● **STORED DATA**
>>>

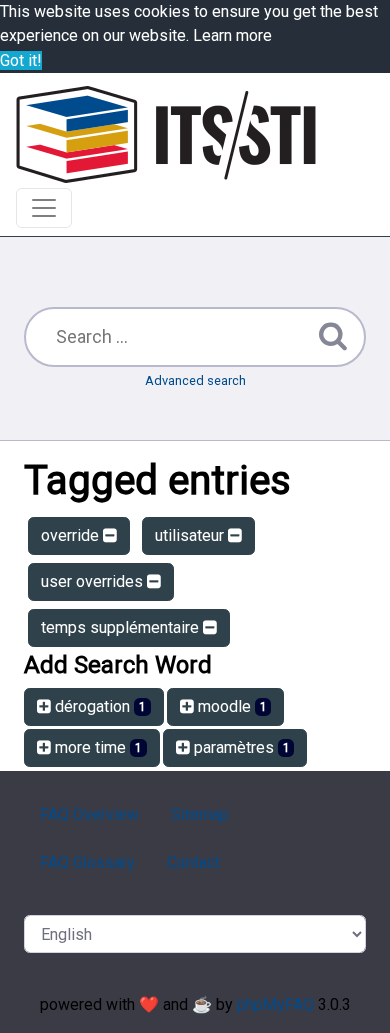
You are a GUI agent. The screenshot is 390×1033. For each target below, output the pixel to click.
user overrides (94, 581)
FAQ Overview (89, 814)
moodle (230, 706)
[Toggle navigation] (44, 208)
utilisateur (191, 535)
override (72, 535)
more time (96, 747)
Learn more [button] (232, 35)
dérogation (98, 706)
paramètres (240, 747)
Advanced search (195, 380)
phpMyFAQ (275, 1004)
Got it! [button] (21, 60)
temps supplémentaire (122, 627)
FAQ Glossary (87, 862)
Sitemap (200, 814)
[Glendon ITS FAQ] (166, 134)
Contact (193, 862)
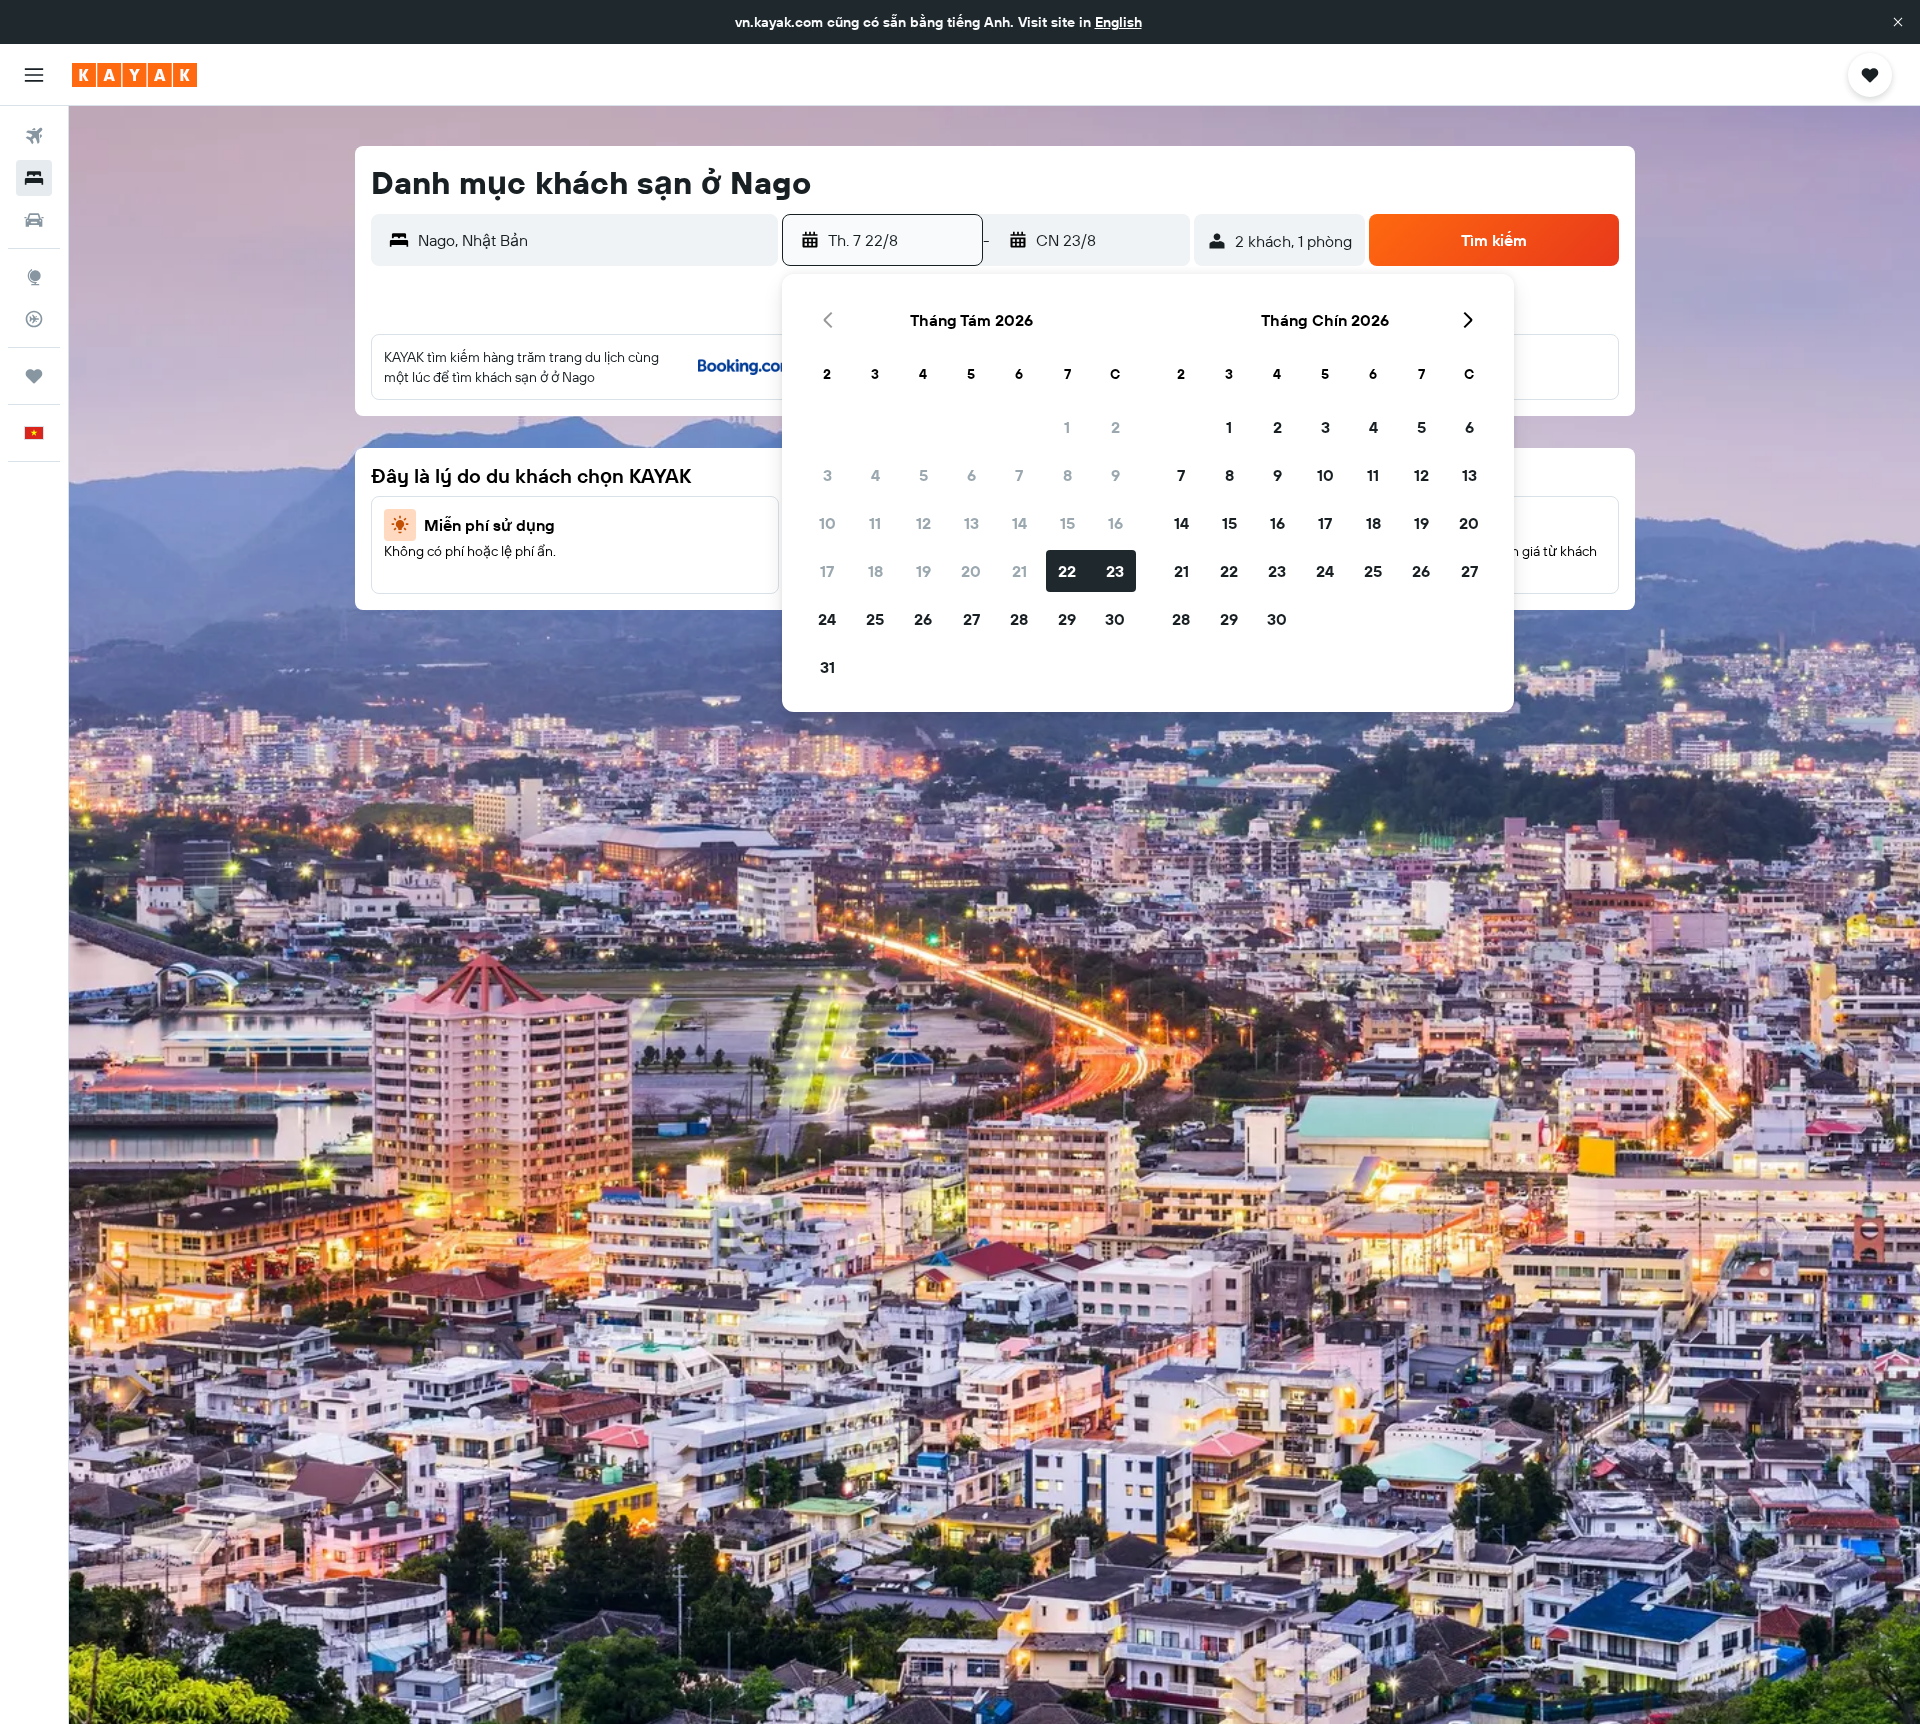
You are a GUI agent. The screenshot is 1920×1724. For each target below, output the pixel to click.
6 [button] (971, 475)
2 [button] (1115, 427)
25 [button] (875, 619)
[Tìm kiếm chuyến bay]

<<<

● **EXERCISE PROMPT**
Copy each line of the records above that carries the word "click".

● **EXERCISE OUTPUT**
You are a GUI agent. The screenshot is 390×1033. For each target below, output the pixel to click.
You are a GUI agent. The screenshot is 1920×1724. For each target below, output the pixel to click.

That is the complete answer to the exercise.